Although Plaintiffs assert that the Fox News article caused them pain, other readers might well consider their son to be a hero. Far from condemning Seth Rich for the purported leak, the Fox News article portrayed him as a whistleblower who released the DNC emails to expose that “top party officials conspired to stop Sen. Bernie Sanders of Vermont from becoming the party’s presidential nominee.”…Emphasizing the point, the article contained a photo of Rich in an American flag ensemble above the cutline: “Rich was fiercely patriotic, say family members.”…That readers could take markedly different views of Rich’s alleged leak underscores that Plaintiffs cannot satisfy the outrageousness element as a matter of law.

Remember, this is a legal document whose purpose is to get a client out of a jam. Yet take heed of the argument at hand. Seth Rich comes off as a hero to the Fox News faithful for betraying his employer and colleagues! Who would have predicted that Fox News’s penchant for bamboozling its audience would one day serve to buttress a clever instance of legalcraft?
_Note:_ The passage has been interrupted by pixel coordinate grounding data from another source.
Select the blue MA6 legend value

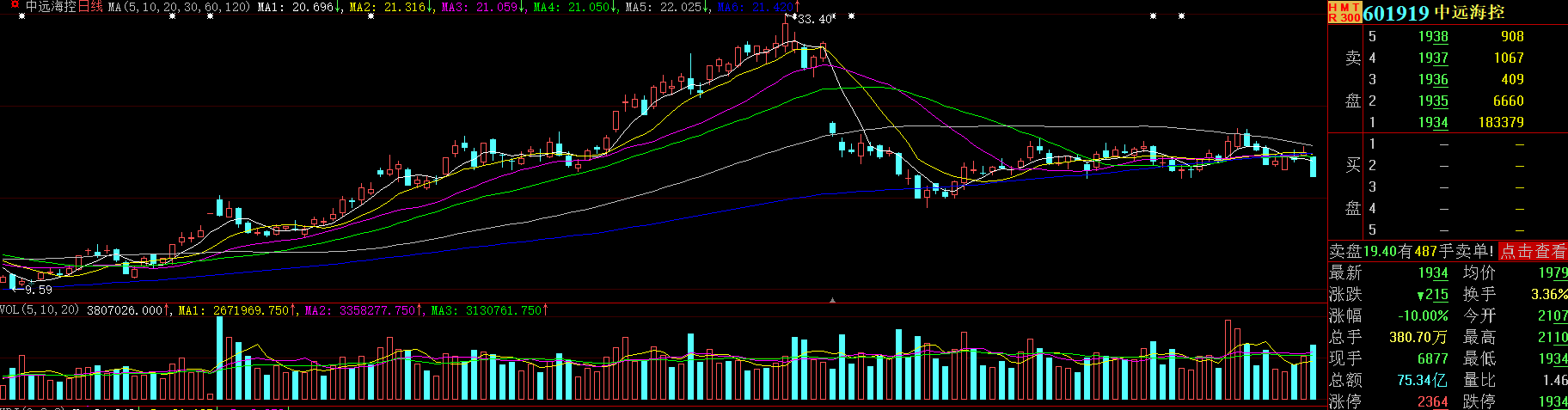pyautogui.click(x=771, y=7)
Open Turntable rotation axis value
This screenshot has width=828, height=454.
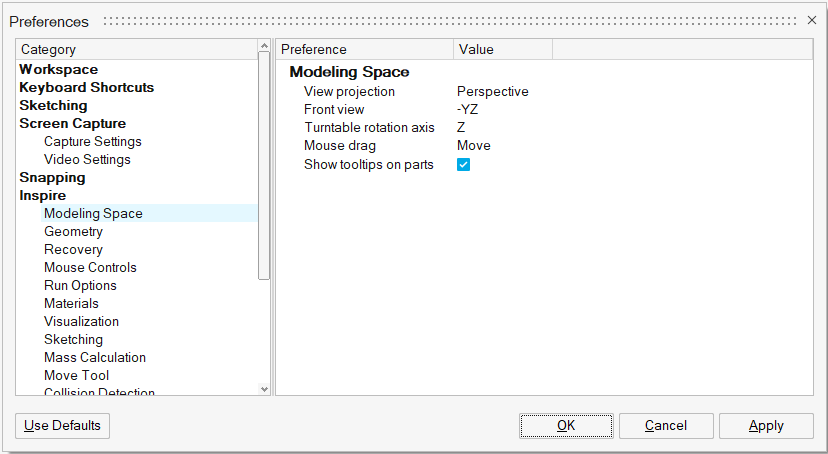pos(462,128)
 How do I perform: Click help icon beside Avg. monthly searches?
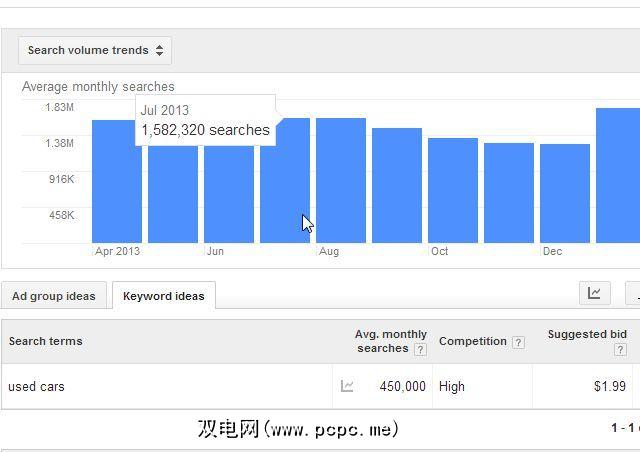point(420,349)
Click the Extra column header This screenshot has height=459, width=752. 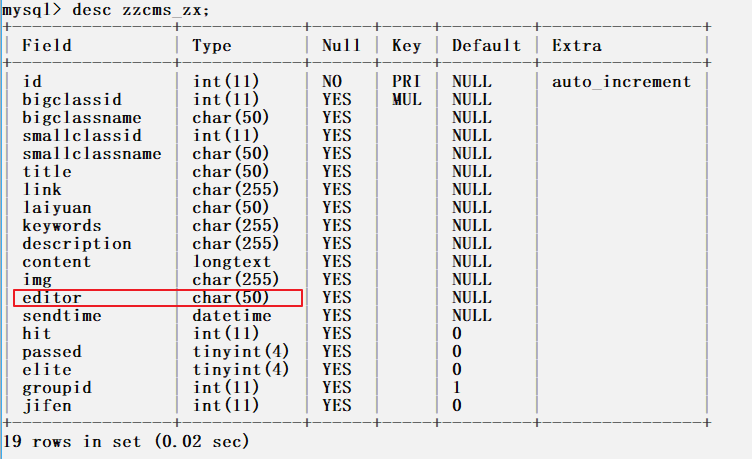576,46
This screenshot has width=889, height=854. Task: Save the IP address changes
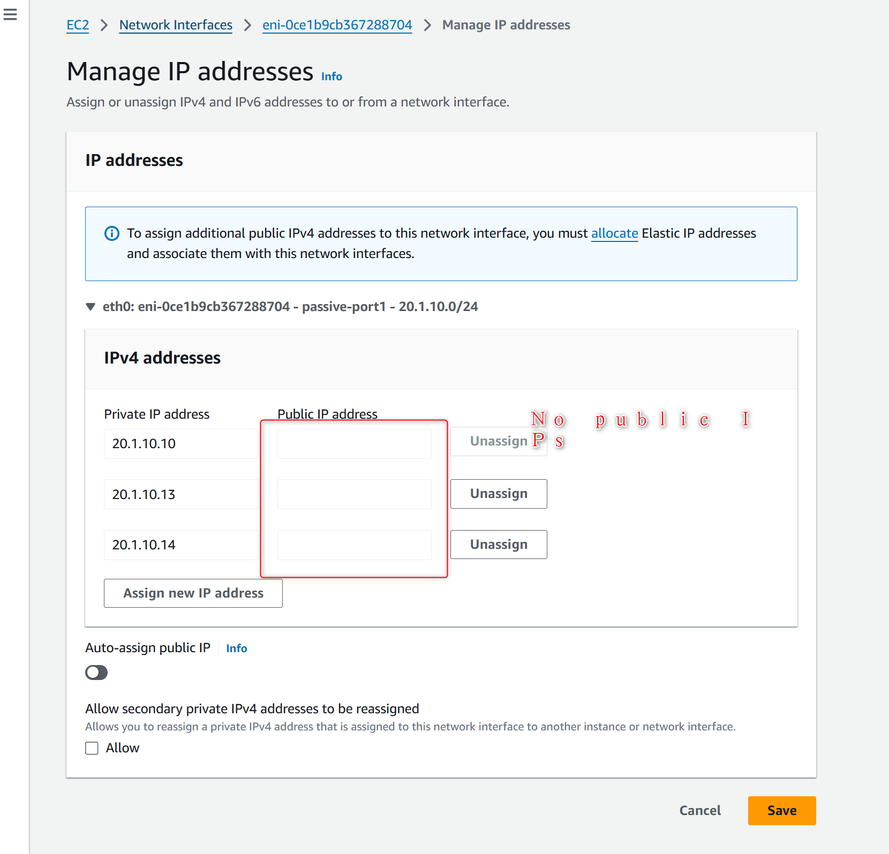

Another rebuttal focuses on the Rich parents’ claim that Fox News “repeatedly discussed and referenced” the bogus Seth Rich story before its retraction and “continued to publish and publicize the sham story” following the retraction. Not so much, argues Fox News. “Plaintiffs point to only four statements postdating the retraction in which Fox News allegedly tied their son to WikiLeaks….But one of these was published on Sean Hannity’s radio show—which is neither produced nor distributed by Fox News (nor do Plaintiffs so allege)—and the remaining three were made by Fox guests,” notes the motion (italics in original). “A handful of desultory statements over a seven-month period by guest commentators hardly constitutes the type of sustained malicious conduct necessary to sustain an intentional infliction claim.”

Okay, but: Guests on cable TV are generally chosen because of their willingness to say certain things. Fox News — and its competitors — need to take responsibility for whatever is said on their air, whether it comes from the mouths of employees or stragglers. Nor does the Fox News pushback take into account how an investigative story from the network emboldens Internet conspiracists.

The balance of the Fox News motion addresses matters relating to the reportorial process — such as it was — and other claims cited in the complaint. It’s all very forceful — with its sky-high profits, Fox News can afford the finest legal talent. As the motion itself suggests — hey, our reporting may have been bad, but not that bad — it needs every bit of that talent.